Friday Fabulous Flower - Walking Iris

This is actually a quite fabulous flower in particular the contrast between the white upper half of the falls and the blue standards, both with the yellow-brown mottled bases.  A while back another species of walking iris was featured as the FFF, one with yellow flowers, but this one (Neomarica candida) has larger, showier, more striking flowers.  One of these days the Phactor will have to put this flower under some UV light to see the pattern.  Presumably the 3-branched style will show up brightly against a darker background.  These are members of the iris family, not the genus Iris, and they are easily propagated by the plantlets that form after the flowering is done.  Ours occupy otherwise almost wasted space under other larger plants against the north wall of our glasshouse.  Other than liking their heat and humidity they seem easy enough to grow , but you had better live where it doesn't get very cold.  
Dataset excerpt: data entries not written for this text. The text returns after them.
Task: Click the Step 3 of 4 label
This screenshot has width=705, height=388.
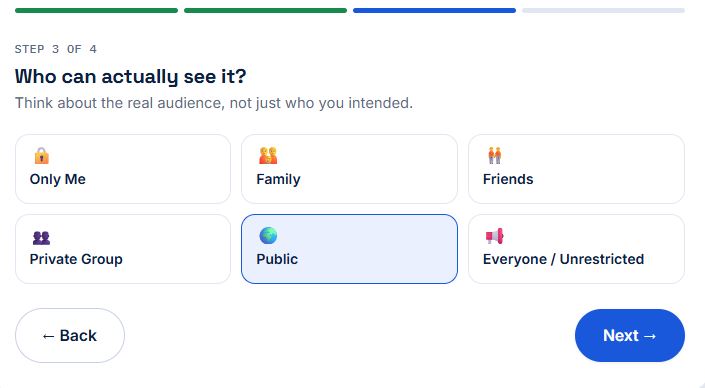Action: point(56,49)
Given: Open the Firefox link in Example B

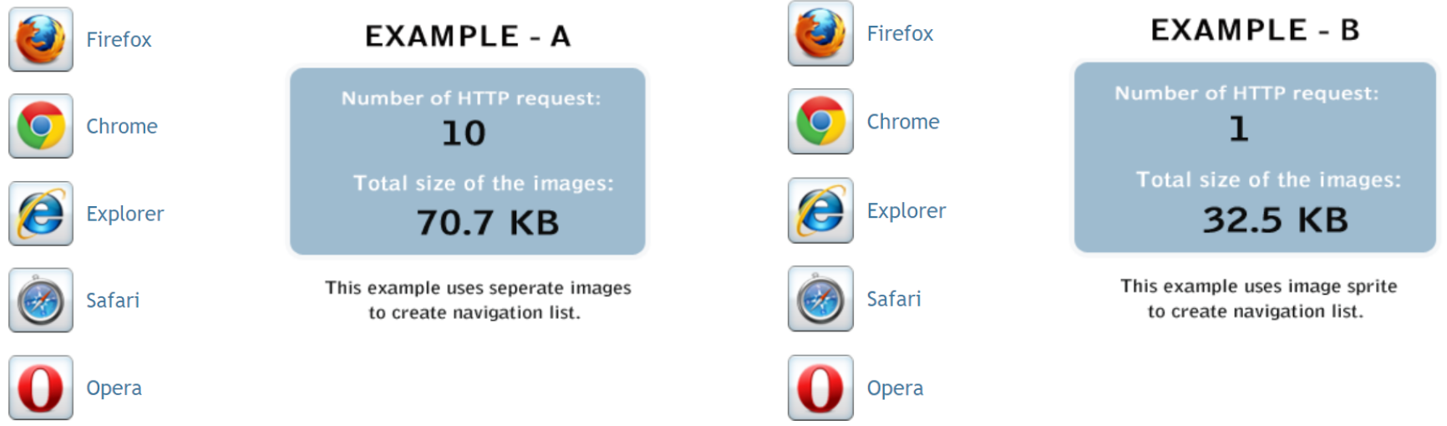Looking at the screenshot, I should [900, 34].
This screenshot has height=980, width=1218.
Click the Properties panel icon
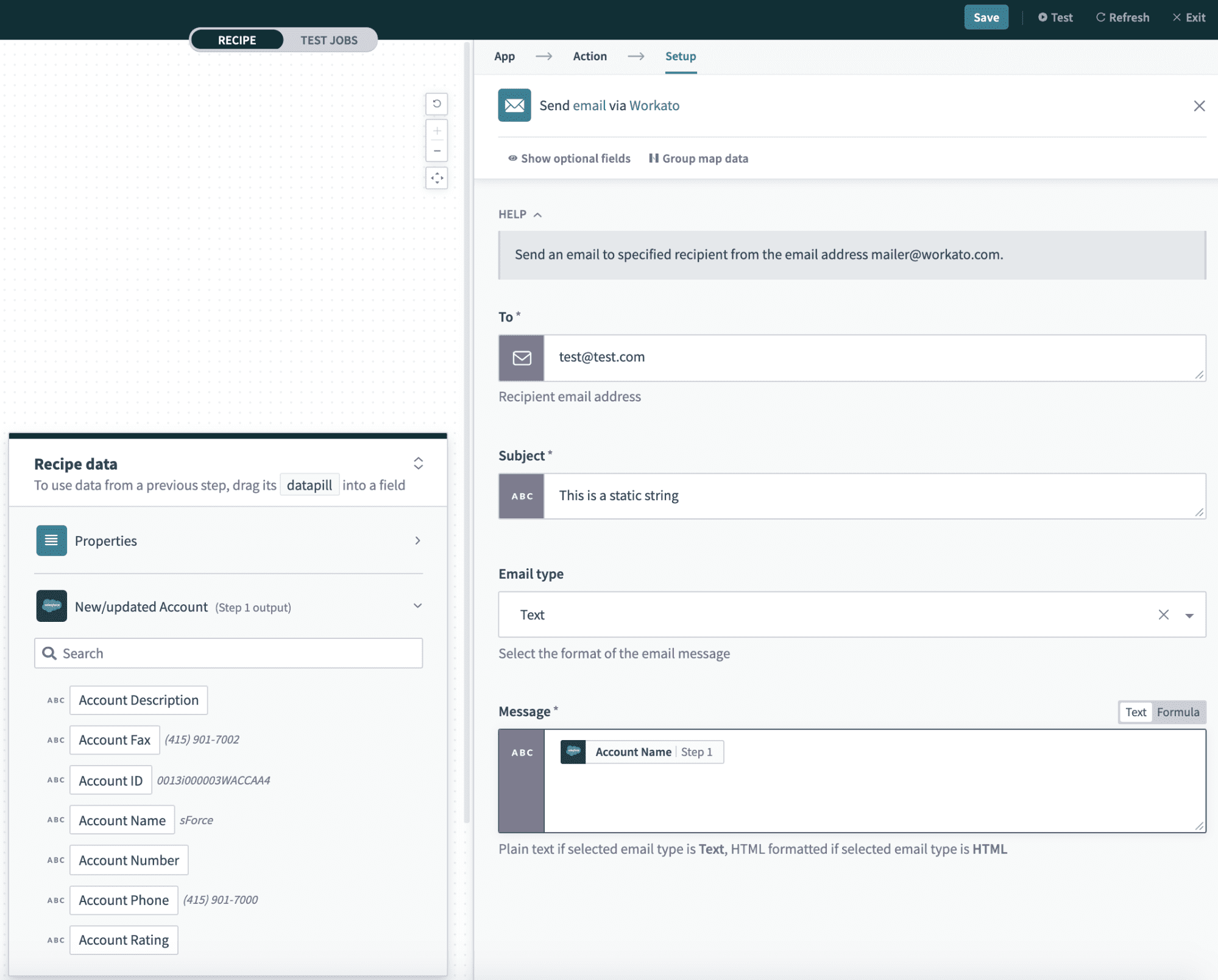click(x=51, y=540)
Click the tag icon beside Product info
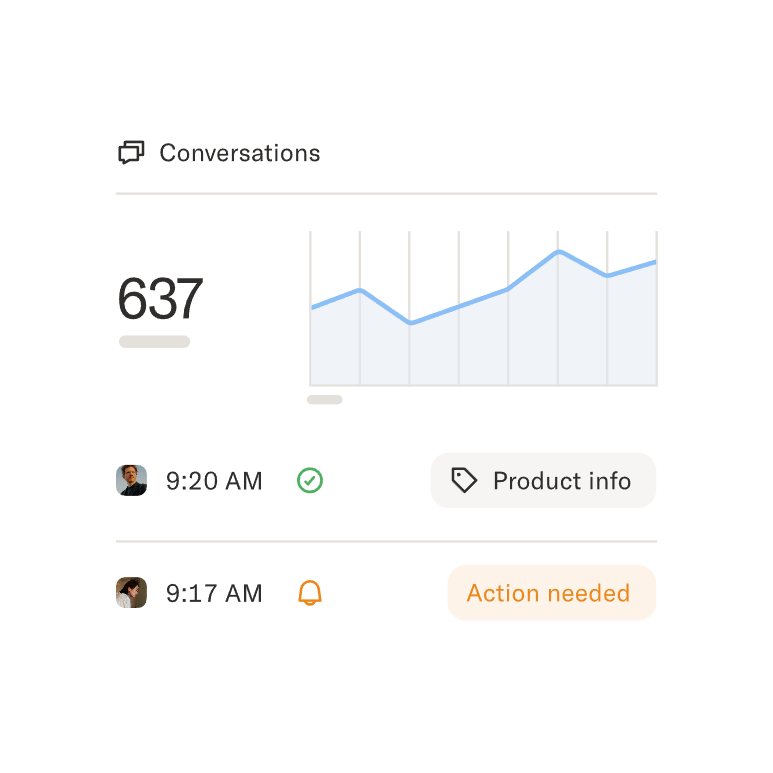The height and width of the screenshot is (773, 773). (463, 481)

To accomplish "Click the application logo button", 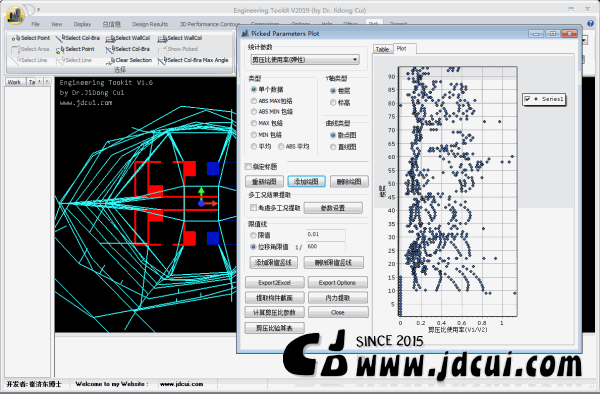I will coord(15,16).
Davy Jones has stopped Monkeeing around

The Phactor was never a Monkees fan, too bubble gum, too cutesy, too lame, but for a reason that will shortly be revealed, he knows the words to almost all of their songs.  You see my dear departed Mother-in-law gave the F1 a record player, and all those nursery rhyme songs were terminally lame, so rather than listen to them one more time, the Phactor got the great idea of taking her to the local oldies rock and roll emporium and buying her a bunch of bubble gum band records, and that included the Monkees.  So now you get the idea; they got played over and over again, and there is no doubt at all that she still knows all of those songs, a great talent.  So it was rather sad to learn of Davy's death, just as the Phactor gets very sad over anyone dying in their 60s.  Yes,we know what those survivorship curves look like. 

Berry-go-round #49

Bora over at Blog around the clock did a great job of rounding up a bunch of plant related blogs even though February was a shortish, but slightly longer this leap year, month.  It does my heart good to see so many interesting plant blogs and makes me wonder how it is that people cannot find these wonderful offerings interesting.  So click on over to BATC and have a look at all the postings you may have missed.  Thanks, Bora.

Windy day blues

Yesterday was a terribly windy day even by the standards of the upper midwest where it's almost always windy thus explaining all those hundreds of wind turbines standing only a few miles outside our fair city.  Windy days depress the Phactor for several reasons.  Firstly, out estate has lots of big old trees and after every windy day, especially gusty ones, it takes an hour or so just to pick up all the limbs that fall.  Secondly, all kinds of crap blows around in the wind, and being down wind from a hospital construction project, all kinds of construction refuse ended up lodged in our shrubs and trees.  Thirdly, leaves left over from the fall blow all over the place, and most of them seem to land in our lily pond.  Fourthly, as if another reason were needed, and actually the primary reason for disliking wind, the Phactor is quite fond of broad brimmed hats, one might say attached, but while my constant companions, hats are not literally attached, and a short loss of concentration might mean a favorite hat could end up in the next county where it could be found by an agricultural peasant, the kind that thinks grain or tractor caps are stylish.  Now that's scary.